We ignore most of the others. Who, other than scholars, lawyers and the occasional journalist, thinks about John Jay or Salmon P. Chase or Fred M. Vinson? But Taney is one chief justice whose name is not only remembered but also inspires contempt.

Through most of his career on the court, Taney was praised for his moderation and integrity, even as he unambiguously worked to constitutionalize Jacksonian views of state sovereignty and federal power. With his decision in the 1857 case Dred Scott v. Sandford, however, Taney began his career as one of the most hated men in America — an ideologue who used his power to impose a stunted vision of the Constitution on the entire country, at the cost of pushing sectional tensions to the point of no return.

What stands out in Dred Scott is the breadth of Taney’s opinion. Rather than deal with the narrow question of Scott’s freedom, Taney reached out beyond the scope of the issue at hand to decide broad and unasked questions of constitutional law. He passed definitive judgment on Scott’s freedom and the status of Black citizenship and the constitutionality of the Missouri Compromise and the authority of territorial legislatures to regulate slavery. As Judge Ethan Greenberg writes in his 2010 book “Dred Scott and the Dangers of a Political Court,” Taney “reached out over and over again in order to rule on questions about slavery that were not necessary to the resolution of the Dred Scott case, and that had never been raised before or considered by the court below.”

Taney did this out of a sincere and deep-rooted commitment to the slave system and the Jacksonian notion of a “white man’s republic.” To protect slavery was, to Taney and the Dred Scott majority, to defend the integrity of the Union against the agitation of abolitionists and antislavery politicians. But it was not the Supreme Court’s role to settle the slavery question or quell sectional tensions or deliver a victory to its preferred side in a partisan or ideological battle. Taney and his proslavery colleagues ignored precedent, distorted history and misread the Constitution in service to what they wanted the constitutional order to be.

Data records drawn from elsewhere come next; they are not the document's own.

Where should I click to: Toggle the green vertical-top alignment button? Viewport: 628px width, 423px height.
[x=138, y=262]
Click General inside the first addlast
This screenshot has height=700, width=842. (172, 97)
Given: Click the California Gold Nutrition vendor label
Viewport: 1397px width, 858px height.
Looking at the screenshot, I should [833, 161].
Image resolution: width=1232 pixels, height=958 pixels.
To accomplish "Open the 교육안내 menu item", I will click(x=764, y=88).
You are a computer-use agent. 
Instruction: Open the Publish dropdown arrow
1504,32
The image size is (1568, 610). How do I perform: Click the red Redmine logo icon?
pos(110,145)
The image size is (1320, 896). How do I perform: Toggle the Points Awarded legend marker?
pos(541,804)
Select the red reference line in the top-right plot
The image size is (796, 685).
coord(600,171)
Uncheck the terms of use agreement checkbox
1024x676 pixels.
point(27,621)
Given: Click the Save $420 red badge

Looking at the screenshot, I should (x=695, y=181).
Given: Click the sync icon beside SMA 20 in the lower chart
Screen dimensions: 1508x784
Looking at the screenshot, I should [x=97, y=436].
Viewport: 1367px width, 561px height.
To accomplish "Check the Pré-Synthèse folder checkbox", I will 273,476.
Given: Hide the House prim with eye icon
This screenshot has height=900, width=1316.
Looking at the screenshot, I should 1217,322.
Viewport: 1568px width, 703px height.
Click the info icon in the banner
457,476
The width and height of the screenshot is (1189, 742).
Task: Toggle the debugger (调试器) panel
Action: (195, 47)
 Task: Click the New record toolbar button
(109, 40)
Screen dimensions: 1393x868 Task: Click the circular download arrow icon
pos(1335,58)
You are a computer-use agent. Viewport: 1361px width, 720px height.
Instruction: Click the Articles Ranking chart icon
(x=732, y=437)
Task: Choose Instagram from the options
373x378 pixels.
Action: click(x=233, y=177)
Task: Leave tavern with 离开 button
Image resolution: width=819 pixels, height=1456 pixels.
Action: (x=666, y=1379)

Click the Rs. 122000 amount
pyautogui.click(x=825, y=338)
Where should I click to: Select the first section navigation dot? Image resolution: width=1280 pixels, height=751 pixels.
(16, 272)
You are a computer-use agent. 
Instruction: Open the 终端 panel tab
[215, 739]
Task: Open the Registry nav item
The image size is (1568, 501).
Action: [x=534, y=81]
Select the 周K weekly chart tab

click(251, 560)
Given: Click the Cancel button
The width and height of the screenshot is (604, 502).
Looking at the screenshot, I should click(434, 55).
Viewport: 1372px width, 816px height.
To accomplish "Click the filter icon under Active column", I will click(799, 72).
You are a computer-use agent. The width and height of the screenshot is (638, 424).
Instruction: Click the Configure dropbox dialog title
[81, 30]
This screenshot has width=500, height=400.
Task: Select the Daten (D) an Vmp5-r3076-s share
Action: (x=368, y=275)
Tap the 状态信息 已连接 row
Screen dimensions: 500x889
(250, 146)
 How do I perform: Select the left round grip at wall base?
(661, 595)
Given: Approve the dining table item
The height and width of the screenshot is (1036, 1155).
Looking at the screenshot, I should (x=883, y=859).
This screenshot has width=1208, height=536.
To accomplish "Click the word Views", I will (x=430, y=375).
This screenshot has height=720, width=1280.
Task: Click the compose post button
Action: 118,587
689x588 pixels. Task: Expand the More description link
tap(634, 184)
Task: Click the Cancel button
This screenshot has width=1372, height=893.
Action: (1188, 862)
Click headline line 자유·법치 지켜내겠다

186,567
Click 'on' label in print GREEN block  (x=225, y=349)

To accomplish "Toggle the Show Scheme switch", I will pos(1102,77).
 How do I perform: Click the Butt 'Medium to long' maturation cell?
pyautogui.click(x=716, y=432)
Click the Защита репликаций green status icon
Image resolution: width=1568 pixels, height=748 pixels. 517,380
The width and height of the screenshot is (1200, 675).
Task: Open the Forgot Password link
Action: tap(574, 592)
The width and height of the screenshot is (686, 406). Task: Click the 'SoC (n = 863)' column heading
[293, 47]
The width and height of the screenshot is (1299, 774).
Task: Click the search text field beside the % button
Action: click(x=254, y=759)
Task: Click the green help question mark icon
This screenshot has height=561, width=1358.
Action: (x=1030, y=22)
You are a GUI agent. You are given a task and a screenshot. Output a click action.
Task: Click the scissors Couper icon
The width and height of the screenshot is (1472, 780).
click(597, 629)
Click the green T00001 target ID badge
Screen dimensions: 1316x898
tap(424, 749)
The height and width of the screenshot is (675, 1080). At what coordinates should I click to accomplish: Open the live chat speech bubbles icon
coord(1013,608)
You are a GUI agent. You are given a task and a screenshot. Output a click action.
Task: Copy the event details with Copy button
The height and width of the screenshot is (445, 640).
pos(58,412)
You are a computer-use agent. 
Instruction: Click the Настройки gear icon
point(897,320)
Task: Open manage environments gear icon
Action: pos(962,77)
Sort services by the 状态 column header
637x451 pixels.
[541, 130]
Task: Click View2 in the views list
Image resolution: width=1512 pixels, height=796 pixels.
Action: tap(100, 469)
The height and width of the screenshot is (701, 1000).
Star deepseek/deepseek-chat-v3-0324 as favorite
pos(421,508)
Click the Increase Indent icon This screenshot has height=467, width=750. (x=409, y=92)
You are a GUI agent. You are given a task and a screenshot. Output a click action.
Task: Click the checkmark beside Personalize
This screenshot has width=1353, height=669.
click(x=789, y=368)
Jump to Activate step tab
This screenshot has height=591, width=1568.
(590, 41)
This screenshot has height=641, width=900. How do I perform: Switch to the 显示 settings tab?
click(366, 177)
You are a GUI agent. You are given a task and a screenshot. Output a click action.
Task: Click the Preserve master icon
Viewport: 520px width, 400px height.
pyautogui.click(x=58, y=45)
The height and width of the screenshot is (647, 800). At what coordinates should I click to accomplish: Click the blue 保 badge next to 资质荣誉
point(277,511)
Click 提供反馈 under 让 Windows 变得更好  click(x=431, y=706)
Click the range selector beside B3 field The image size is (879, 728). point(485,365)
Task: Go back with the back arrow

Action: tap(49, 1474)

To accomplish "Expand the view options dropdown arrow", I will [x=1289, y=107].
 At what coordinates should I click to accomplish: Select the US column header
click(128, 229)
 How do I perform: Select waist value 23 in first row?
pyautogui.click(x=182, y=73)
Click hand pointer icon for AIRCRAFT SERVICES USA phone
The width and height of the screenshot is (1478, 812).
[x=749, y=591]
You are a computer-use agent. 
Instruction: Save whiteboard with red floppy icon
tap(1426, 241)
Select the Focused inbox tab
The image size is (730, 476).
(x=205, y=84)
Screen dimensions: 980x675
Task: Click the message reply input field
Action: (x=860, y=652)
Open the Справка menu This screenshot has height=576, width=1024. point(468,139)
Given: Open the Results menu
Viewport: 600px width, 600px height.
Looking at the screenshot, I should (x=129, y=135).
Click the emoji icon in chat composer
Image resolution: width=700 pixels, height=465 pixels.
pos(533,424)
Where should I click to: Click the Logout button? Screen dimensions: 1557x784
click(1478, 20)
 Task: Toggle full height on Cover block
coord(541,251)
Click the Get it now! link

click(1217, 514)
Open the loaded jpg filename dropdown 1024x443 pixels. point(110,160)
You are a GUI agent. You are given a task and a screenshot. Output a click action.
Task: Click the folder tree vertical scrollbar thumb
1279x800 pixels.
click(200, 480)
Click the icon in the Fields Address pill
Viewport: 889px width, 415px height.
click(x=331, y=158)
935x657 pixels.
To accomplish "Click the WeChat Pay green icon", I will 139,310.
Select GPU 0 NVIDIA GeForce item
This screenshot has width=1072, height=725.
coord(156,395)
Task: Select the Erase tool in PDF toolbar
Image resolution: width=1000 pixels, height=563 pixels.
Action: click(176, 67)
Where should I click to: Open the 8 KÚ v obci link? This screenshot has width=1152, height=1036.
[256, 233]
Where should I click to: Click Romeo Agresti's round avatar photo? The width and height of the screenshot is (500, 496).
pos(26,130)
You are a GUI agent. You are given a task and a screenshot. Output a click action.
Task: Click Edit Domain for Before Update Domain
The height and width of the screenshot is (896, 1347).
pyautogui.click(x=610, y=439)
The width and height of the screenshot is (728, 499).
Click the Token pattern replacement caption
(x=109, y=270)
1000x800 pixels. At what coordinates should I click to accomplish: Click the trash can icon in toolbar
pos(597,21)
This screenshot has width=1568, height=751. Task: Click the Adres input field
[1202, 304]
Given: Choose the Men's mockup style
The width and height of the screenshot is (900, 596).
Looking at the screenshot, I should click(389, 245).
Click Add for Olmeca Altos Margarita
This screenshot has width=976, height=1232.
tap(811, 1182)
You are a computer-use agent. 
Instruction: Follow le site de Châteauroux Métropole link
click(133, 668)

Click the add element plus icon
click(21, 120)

Or, as Greenberg concludes, the Dred Scott court “abandoned intellectually honest legal reasoning and the disinterested application of neutral principles of law because the court wished to pursue what it believed to be noble and important political goals.”

It is the job of the courts to say what the law is. But this does not give judges the right to make binding pronouncements about any legal or political question that strikes their fancy. And it does not give the Supreme Court, in particular, the right to rewrite the Constitution for its own ends.

Roberts and the majority in Trump v. United States have novel and expansive views of executive authority. They have constitutionalized their views so that they might settle a political controversy and bring order to what they see as chaos. Like Taney and the Dred Scott court, Roberts and the Trump court are arrogant enough to think that they’ve settled the issue “for the ages.”

We know that Taney unleashed forces that neither he nor his allies could control. We can only hope that Roberts has not made the same mistake.